Exercise instructions:
Tell how many lines contain the string "mode" in the material underneath; the reply is that number and no more.

Supplied records:
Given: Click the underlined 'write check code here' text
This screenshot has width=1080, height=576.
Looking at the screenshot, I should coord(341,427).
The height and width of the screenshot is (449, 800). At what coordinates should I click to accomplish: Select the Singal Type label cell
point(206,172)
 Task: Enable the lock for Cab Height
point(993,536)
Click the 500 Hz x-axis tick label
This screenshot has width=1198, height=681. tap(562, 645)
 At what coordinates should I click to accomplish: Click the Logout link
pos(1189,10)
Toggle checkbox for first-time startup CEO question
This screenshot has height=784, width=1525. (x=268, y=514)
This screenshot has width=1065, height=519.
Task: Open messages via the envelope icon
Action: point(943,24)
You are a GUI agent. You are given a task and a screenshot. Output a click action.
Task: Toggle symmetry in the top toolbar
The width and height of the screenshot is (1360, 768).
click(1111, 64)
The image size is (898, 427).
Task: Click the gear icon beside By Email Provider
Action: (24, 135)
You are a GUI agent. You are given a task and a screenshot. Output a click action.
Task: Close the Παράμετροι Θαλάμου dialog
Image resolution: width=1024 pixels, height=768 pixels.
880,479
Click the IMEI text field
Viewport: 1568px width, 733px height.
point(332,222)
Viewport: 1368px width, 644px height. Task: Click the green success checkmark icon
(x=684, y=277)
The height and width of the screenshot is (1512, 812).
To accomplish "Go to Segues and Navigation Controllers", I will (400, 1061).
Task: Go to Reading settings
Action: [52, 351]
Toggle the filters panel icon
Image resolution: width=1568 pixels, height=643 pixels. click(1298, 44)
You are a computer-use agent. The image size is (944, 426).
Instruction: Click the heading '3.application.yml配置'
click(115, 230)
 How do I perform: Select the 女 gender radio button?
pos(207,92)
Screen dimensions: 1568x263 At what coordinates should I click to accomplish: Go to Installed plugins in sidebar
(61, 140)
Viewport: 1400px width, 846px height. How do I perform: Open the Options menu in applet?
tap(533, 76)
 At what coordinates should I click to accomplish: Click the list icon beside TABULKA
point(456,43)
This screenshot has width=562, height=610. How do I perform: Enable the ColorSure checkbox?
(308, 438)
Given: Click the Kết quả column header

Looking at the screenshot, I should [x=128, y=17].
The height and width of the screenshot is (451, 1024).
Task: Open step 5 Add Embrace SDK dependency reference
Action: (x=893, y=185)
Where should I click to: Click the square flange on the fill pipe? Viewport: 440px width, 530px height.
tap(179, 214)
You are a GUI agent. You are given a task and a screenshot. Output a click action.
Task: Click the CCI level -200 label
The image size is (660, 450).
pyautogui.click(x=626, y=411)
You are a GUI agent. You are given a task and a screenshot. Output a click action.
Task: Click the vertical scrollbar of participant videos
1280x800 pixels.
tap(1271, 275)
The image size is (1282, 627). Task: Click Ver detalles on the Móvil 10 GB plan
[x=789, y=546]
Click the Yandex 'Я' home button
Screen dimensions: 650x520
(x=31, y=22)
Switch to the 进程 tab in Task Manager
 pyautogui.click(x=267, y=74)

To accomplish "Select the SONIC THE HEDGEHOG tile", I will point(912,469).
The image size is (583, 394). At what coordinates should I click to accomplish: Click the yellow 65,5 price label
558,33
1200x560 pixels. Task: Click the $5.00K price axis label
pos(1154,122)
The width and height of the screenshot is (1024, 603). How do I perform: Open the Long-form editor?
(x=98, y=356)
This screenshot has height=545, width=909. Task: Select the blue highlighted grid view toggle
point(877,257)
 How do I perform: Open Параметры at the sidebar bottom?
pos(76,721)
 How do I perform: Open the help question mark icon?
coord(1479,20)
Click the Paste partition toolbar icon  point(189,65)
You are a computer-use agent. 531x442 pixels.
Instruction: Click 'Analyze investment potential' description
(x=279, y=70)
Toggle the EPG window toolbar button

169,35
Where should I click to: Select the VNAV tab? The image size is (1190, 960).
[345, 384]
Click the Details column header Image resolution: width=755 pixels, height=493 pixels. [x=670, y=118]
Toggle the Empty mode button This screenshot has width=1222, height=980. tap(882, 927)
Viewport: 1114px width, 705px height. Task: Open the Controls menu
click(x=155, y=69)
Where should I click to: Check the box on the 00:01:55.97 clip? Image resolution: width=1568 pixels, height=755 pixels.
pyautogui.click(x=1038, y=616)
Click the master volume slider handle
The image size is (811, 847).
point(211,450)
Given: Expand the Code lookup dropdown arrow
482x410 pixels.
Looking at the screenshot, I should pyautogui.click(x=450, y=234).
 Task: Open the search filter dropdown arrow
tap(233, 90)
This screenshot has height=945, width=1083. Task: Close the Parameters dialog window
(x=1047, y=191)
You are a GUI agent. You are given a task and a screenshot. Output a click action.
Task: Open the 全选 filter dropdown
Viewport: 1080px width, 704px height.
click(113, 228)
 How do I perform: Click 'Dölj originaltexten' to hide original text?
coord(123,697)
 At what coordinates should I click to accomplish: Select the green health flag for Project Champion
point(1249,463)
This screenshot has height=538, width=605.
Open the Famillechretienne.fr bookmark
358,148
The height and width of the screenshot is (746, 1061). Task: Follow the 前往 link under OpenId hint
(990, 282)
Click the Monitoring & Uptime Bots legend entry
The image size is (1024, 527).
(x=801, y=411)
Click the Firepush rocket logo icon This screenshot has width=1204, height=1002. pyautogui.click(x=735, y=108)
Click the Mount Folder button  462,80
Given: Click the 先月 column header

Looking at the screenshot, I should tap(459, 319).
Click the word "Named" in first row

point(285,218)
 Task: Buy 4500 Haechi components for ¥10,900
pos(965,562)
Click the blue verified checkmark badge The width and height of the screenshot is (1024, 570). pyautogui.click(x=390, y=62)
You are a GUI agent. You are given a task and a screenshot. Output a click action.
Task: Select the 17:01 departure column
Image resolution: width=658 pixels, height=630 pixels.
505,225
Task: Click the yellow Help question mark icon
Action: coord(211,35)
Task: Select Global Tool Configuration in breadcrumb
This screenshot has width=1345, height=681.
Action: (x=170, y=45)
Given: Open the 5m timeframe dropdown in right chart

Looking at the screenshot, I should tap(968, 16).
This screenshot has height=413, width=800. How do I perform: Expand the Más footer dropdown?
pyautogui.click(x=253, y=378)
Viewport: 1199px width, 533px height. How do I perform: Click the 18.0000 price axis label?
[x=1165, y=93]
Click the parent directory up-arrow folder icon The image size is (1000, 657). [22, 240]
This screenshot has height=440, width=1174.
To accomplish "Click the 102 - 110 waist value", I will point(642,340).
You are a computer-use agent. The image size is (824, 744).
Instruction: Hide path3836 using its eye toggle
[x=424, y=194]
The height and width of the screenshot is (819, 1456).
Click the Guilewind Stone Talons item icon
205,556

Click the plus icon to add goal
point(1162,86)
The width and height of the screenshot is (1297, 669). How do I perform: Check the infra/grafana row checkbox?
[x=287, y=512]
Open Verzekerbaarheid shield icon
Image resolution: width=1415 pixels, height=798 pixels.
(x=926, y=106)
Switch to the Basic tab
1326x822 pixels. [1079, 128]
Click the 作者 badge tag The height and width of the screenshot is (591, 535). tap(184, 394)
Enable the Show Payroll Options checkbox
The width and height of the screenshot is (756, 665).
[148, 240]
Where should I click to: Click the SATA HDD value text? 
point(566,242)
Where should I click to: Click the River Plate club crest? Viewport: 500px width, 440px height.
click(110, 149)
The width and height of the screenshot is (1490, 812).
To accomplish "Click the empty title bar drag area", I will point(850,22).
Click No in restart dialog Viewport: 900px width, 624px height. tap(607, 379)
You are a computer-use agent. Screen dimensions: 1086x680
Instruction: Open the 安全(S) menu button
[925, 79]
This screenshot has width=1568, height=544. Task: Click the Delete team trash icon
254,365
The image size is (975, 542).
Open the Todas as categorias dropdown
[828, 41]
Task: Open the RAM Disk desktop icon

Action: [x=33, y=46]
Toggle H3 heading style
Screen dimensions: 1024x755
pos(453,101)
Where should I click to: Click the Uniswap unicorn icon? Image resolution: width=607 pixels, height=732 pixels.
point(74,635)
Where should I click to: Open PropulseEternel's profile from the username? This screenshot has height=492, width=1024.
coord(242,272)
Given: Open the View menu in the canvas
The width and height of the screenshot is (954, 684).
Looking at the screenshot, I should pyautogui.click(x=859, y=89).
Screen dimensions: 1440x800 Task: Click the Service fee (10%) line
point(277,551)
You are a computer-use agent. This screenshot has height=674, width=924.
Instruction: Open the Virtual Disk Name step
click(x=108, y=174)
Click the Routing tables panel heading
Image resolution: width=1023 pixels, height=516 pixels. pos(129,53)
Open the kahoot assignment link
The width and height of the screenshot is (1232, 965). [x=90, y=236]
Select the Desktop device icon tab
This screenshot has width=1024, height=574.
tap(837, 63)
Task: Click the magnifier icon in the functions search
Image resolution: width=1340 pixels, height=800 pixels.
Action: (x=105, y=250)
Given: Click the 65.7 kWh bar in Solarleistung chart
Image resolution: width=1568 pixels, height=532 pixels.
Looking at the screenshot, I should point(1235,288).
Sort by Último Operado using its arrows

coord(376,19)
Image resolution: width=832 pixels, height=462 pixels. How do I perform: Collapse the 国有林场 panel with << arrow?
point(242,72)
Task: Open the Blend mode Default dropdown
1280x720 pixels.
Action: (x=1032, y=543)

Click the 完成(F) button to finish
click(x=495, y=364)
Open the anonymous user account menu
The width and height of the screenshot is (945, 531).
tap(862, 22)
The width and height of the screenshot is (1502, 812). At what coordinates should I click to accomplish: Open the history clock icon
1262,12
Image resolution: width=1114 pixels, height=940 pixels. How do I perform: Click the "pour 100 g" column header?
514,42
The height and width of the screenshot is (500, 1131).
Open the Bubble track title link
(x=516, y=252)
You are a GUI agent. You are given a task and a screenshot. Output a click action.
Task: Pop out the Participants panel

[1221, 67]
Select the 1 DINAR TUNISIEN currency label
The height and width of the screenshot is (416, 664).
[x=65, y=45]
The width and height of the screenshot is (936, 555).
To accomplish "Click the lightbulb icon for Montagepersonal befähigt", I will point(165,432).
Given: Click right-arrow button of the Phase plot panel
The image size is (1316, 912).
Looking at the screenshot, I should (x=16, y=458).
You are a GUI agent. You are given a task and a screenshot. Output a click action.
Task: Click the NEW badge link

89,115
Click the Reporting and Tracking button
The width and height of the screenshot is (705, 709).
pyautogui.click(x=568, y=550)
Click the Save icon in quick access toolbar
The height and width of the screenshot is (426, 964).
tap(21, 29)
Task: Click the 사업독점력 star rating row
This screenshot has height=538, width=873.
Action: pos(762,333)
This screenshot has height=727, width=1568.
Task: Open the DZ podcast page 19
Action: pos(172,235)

Exercise result:
2